Even with the above gains in mind, the proposed new VBER, whose initial consultation period ended last month and which is now the subject of a final round of stakeholder comments, there is a number of areas that Shrimpling, Veneziano, Malone, Hack, Sbrolli and Glatz characterize as “areas of concern to manufacturers and brand owners ”, such as…

Maintaining resale prices remains a “hard” ban – Despite lobbying efforts from some sectors, EU and UK competition regulators do not allow manufacturers to set ‘advertised minimum prices’, although this is permitted in some other jurisdictions including in the USA. Therefore, retailers should always remain free to determine their resale prices, subject only to legitimate maximum price instructions and / or manufacturer’s price recommendations.

Additional restrictions on online advertising now expressly blacklisted – In addition to an outright ban on preventing online sales by retailers, the EU has made it clear that preventing a retailer from advertising online, including through the use of web sites comparing prices and buying preferences on search engines would amount to illegal behavior.

Dual distribution in the spotlight, especially where the manufacturer has a direct presence to the consumer – Manufacturers are increasingly emphasizing the need for manufacturers to ensure that they have in place effective internal information barriers to ensure that the data and information they receive from their third party retail partners do not unduly influence their own direct access to independent consumer retail operations.

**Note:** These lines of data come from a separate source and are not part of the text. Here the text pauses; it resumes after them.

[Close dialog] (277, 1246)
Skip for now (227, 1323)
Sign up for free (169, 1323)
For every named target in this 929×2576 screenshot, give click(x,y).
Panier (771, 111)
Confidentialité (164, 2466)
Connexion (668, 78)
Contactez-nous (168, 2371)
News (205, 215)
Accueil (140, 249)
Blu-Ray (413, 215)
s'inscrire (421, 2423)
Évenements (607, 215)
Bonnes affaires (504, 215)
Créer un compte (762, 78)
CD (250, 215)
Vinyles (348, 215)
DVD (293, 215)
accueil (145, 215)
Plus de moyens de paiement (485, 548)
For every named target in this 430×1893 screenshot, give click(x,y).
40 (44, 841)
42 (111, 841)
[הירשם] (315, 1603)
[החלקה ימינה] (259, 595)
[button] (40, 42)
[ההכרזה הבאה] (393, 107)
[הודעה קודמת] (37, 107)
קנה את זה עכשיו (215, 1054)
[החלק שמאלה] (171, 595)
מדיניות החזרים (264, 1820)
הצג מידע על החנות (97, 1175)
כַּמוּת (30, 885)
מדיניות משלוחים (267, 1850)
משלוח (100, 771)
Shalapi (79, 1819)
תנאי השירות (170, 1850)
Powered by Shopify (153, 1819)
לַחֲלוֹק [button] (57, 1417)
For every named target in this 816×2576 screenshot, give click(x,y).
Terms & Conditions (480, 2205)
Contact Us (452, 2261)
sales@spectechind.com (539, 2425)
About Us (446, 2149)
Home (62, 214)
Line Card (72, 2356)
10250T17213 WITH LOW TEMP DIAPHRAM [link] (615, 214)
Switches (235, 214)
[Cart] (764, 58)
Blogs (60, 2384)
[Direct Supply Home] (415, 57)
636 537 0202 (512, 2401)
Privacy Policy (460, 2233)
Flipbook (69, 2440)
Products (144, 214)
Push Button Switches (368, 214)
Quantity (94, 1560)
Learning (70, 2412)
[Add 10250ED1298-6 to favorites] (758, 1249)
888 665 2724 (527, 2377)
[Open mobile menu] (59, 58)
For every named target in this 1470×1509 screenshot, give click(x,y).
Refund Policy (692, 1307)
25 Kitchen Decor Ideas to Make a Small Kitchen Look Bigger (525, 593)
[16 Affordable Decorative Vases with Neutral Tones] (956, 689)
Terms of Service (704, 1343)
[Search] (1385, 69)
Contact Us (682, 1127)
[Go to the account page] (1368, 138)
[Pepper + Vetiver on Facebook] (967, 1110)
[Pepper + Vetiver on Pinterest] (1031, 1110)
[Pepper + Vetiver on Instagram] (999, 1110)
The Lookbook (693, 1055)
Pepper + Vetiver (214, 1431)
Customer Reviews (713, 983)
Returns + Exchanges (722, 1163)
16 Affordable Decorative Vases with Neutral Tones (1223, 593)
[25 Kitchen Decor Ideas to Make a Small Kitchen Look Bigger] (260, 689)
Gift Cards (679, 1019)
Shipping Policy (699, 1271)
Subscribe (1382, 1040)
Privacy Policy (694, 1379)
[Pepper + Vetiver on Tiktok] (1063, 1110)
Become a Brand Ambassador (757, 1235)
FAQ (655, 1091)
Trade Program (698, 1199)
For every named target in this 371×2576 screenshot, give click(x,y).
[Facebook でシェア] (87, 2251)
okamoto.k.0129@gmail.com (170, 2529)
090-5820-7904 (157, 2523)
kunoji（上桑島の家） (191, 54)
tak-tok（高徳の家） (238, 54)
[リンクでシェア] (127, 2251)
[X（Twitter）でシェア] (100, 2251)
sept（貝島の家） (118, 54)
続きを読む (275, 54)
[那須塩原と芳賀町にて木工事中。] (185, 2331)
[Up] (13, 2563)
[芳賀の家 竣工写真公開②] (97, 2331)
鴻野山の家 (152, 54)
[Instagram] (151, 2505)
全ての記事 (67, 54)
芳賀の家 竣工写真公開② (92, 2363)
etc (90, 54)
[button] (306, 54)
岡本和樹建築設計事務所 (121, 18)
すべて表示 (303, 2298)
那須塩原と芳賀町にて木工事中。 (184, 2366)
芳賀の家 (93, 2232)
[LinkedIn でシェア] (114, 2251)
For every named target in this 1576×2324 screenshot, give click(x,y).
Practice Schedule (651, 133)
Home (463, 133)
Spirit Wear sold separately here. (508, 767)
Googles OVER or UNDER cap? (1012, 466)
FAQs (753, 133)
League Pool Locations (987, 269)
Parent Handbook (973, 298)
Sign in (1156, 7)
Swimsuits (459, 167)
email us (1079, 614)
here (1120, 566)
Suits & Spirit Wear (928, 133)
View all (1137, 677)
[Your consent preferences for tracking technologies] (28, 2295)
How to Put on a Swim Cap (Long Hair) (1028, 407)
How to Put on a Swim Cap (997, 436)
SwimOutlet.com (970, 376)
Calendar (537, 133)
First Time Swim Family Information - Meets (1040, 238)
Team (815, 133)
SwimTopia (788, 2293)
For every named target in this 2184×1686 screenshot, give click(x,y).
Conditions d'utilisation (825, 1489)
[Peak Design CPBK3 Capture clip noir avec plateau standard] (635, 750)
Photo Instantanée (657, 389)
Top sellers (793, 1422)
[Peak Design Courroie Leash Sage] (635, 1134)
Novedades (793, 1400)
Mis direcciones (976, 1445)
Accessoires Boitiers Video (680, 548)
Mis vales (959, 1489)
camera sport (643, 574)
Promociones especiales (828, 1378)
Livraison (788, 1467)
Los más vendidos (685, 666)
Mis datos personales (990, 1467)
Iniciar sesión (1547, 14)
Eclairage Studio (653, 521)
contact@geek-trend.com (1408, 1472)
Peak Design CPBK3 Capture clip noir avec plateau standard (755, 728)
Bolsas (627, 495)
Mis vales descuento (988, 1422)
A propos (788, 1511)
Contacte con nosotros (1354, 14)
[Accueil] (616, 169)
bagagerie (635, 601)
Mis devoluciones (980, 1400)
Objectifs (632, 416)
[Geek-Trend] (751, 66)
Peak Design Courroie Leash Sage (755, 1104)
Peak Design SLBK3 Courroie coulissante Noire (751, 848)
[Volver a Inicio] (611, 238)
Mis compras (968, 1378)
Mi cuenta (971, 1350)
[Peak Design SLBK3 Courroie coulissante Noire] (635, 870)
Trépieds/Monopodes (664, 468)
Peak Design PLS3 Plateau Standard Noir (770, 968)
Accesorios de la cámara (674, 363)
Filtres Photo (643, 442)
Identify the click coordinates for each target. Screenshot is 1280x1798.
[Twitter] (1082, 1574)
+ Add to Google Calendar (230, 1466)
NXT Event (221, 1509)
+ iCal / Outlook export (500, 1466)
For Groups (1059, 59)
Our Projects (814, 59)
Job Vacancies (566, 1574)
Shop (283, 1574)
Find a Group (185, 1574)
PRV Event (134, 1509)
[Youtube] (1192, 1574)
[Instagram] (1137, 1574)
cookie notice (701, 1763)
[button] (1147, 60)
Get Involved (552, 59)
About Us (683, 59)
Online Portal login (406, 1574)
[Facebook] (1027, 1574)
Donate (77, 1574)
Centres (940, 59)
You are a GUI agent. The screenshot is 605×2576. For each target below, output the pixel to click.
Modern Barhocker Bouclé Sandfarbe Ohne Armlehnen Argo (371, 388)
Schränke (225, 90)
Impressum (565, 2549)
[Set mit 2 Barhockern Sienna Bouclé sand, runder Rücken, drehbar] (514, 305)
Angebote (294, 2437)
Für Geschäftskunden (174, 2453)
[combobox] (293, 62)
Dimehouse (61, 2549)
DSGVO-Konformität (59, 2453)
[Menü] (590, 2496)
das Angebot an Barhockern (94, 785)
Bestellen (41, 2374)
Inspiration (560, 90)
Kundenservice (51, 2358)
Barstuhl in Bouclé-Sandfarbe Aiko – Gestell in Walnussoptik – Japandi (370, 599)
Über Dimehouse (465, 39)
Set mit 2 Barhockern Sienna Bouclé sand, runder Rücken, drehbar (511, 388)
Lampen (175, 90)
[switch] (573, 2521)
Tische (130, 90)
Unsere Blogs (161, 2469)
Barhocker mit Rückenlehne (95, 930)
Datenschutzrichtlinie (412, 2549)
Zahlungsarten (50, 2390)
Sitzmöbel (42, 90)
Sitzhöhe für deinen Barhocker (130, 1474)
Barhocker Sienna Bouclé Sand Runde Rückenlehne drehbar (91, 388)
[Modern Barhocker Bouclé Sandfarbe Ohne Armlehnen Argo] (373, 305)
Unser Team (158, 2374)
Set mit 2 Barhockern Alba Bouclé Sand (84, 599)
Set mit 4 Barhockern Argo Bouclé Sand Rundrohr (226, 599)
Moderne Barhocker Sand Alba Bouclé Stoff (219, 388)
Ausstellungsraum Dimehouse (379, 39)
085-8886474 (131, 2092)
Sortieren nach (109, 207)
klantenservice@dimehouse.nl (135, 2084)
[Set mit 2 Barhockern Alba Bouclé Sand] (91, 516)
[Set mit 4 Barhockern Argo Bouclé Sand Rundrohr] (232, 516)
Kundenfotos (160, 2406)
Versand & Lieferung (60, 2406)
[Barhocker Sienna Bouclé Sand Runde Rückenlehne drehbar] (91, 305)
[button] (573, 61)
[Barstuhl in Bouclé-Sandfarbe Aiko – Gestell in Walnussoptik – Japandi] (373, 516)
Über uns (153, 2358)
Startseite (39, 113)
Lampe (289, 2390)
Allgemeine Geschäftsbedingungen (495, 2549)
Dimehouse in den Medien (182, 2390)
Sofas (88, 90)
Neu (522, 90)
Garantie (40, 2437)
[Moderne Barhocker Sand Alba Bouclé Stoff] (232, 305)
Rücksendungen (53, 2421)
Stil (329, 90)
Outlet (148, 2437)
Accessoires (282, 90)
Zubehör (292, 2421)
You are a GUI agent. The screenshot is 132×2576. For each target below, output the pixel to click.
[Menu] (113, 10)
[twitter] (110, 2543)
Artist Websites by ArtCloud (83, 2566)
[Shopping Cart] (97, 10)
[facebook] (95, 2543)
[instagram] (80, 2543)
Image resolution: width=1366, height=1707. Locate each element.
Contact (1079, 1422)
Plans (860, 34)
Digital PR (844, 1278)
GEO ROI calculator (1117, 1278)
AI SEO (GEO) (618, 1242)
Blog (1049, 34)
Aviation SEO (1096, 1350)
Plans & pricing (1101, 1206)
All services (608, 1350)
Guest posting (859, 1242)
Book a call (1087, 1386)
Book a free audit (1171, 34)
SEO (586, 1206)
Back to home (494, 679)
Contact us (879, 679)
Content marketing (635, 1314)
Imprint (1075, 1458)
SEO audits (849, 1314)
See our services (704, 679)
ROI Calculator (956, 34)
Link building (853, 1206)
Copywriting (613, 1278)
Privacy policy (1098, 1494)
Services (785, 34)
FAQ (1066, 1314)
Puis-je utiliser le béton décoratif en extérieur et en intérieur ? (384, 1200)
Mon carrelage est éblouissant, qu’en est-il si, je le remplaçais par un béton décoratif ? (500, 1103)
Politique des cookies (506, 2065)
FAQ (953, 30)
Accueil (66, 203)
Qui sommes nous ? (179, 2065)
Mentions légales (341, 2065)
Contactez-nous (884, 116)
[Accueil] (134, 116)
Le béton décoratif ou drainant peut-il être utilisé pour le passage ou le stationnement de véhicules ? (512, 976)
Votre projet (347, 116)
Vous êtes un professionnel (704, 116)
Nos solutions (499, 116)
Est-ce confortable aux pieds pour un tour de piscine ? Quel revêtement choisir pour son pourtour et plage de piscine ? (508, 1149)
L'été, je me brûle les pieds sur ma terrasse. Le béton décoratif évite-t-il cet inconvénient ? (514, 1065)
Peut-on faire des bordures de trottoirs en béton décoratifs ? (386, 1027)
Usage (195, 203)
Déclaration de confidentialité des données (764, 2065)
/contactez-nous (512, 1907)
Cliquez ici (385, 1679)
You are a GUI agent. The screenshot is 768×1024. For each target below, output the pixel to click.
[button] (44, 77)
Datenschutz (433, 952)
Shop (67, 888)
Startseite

Persistent uncertainty around the use of agency agreements, most-favored-nation clauses and online intermediaries – Although regulators in the EU and UK have recognized the importance of implementing partners and other intermediaries who are essential to running a successful e-commerce business, there is still uncertainty considerable impact on how manufacturers can use these intermediaries without creating a significant competition law risk.

Evidence of divergence between EU and UK competition regimes – At this point, the differences between EU and UK regulation of supply and distribution agreements appear relatively minor. But manufacturers and brand owners may begin to see regulatory landscapes diverge, which can create additional, longer-term compliance issues, compared to the consistency and stability of the VBER, which still applies from the same way in both regions until May 31, 2022.